● Exercise set
1. List every person named in the passage on nursing home abuse below.
2. Write the next part of the passage on nursing home abuse below, starting right after its final sentence.

● Selected passage
————

Suzanne Kay Ruddell was found guilty of felony criminal mistreatment by a jury.  She must serve 19 months of prison time and three years probation for her role in the death of Linda Ober, who was dropped by aides while being moved into her bed.  The nursing home covered up the fal and failed to get x-rays or notify the family as required by law.

Ruddell waited five days before ordering X-rays for Ober despite multiple reports from different staffers that Ober was screaming or crying in pain. Ober died after a surgery to repair two shattered leg bones.

Sara Cunningham, one of Ober’s five adult children, said the nursing home failed to notify them.  The family never got a chance to say goodbye.   "It wasn’t until she’d endured five days of excruciating pain that my mom was taken to the hospital," she said. "This is inexcusable, especially for a nurse who’s supposed to help people."

 

Koco.com,  a news website from Oklahoma City, had an article about a resident being physically abused with video evidencing significant bruises.  The article states that the resident’s family is looking for answers after a woman was found covered in bruises while she was staying in a Norman nursing home.

The workers at the Whispering Pines Nursing Home said Carol Crow, 60, was injured when she fell but did not provide any details to support this conclusion.  The family doesn’t believe the injuries could come from a fall. The family is offering a reward for information because the Department of Human Service has refused to investigate.

"It was very traumatizing. She just cried the whole time," said Julie Glass, Carol’s daughter. "She had bruising all the way around her face, all the way completely down her chest and around her neck."

"Her story is that a man knocked her down, got on top of her and beat her unconscious," said Jack Crow.  The family said they took their story to DHS, which sent them a letter saying that it wouldn’t open a case because there was no indication of abuse.

The Crow family offered a $2,500 reward for information. They posted signs around Norman and in front of the nursing center. The sign posting led to a confrontation with Whispering Pines representatives.

"I’m angry at the fact that I don’t know what they’re covering up," said Glass. "The people that are left there have no one. They have no one to protect them."

Here is another article about a nursing home’s failure to prevent a resident from falling and then failing to intervene or inform the family.

————

● Given material
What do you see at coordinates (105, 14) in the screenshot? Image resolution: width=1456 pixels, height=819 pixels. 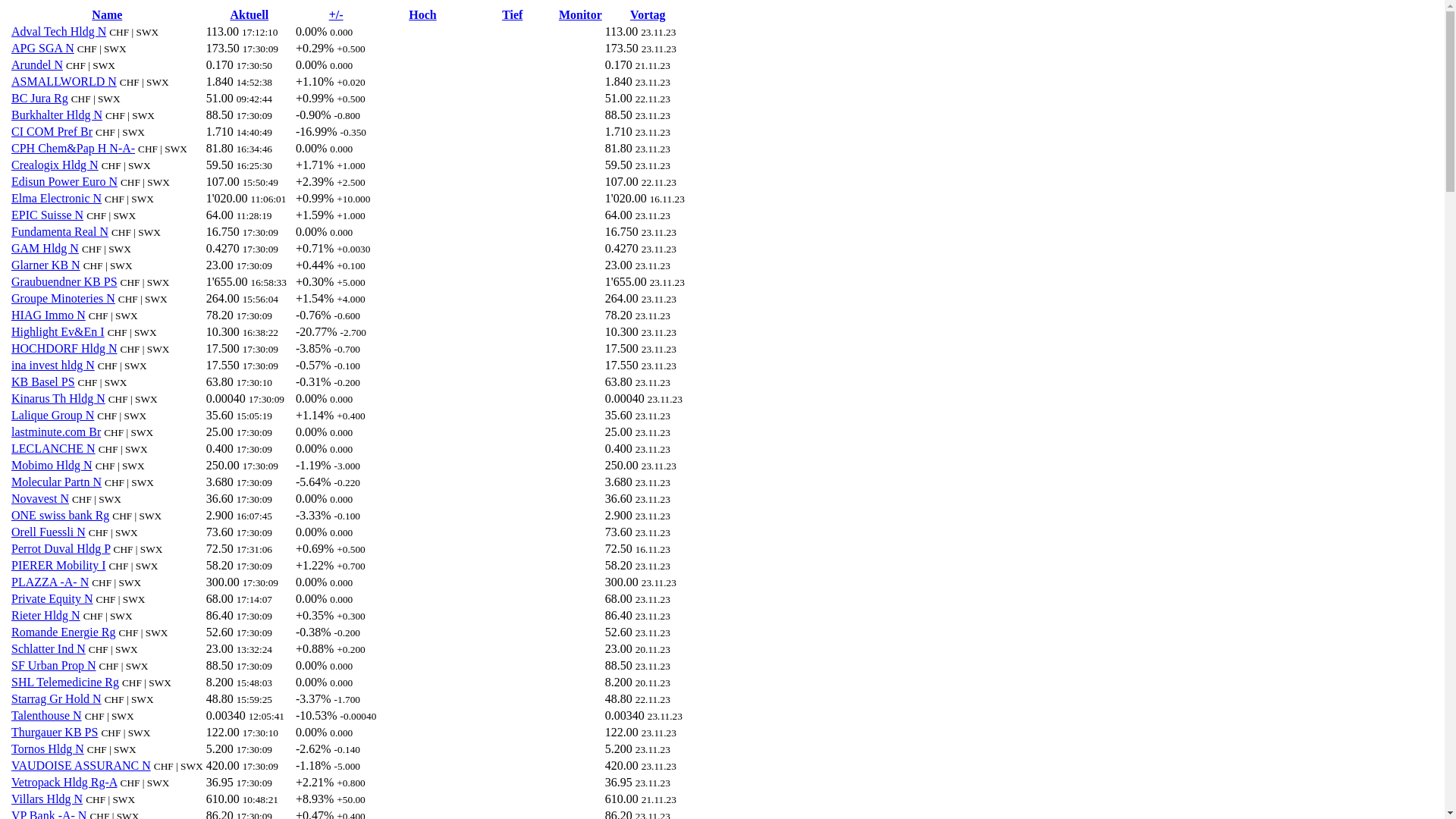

————

● Solved tasks
1.
Suzanne Kay Ruddell
Linda Ober
Sara Cunningham
Carol Crow
Julie Glass
Jack Crow

2.
The family was never told that their 60-year-old mother had broken both legs in a fall and died of complications.  Eventually,  the family discovered the horrific details. Their mother, Linda Ober, had been dropped by staff at the nursing home where she lived and left to moan for help in her bed for five days.

Employees tried to cover up the injury by giving her pain medication and telling her that her memory of being dropped as they moved her out of her wheelchair was simply a bad dream.  The family is haunted by the thought that her mother spent her final hours wondering why her daughter didn’t come to see her. According to the suit, the resident  told hospital staff that they didn’t need to call her daughter, because nursing-home employees said they would. Cunningham, who lives a mile from the nursing home, said she was not told.

"I wasn’t there to hold her hand," said Cunningham, breaking into tears. "All I needed was a phone call."

Thomas D’Amore, the attorney representing Cunningham and her siblings, said Ober’s death was the result of having too few staff and not adequately training them to care for the center’s residents. According to the U.S. Department of Health and Human Services, a review of the Gateway nursing home about the time of Ober’s death found that the number of nurse-hours per resident was below the state average by 33 percent.

She was critically injured Oct. 29, 2006, when two employees dropped her after improperly wrapping a sling around her torso to move her from her wheelchair to her bed, according to the suit.   X-rays show Ober’s badly broken legs. In one X-ray, her femur is jutting away from its normal position by 45 degrees. According to a summary of a state investigation that D’Amore provided, staff who treated Ober at Mount Hood Medical Center said Ober’s pain was "off the scale" and that "you could feel the bones in her legs moving in your hands, and they were crunching."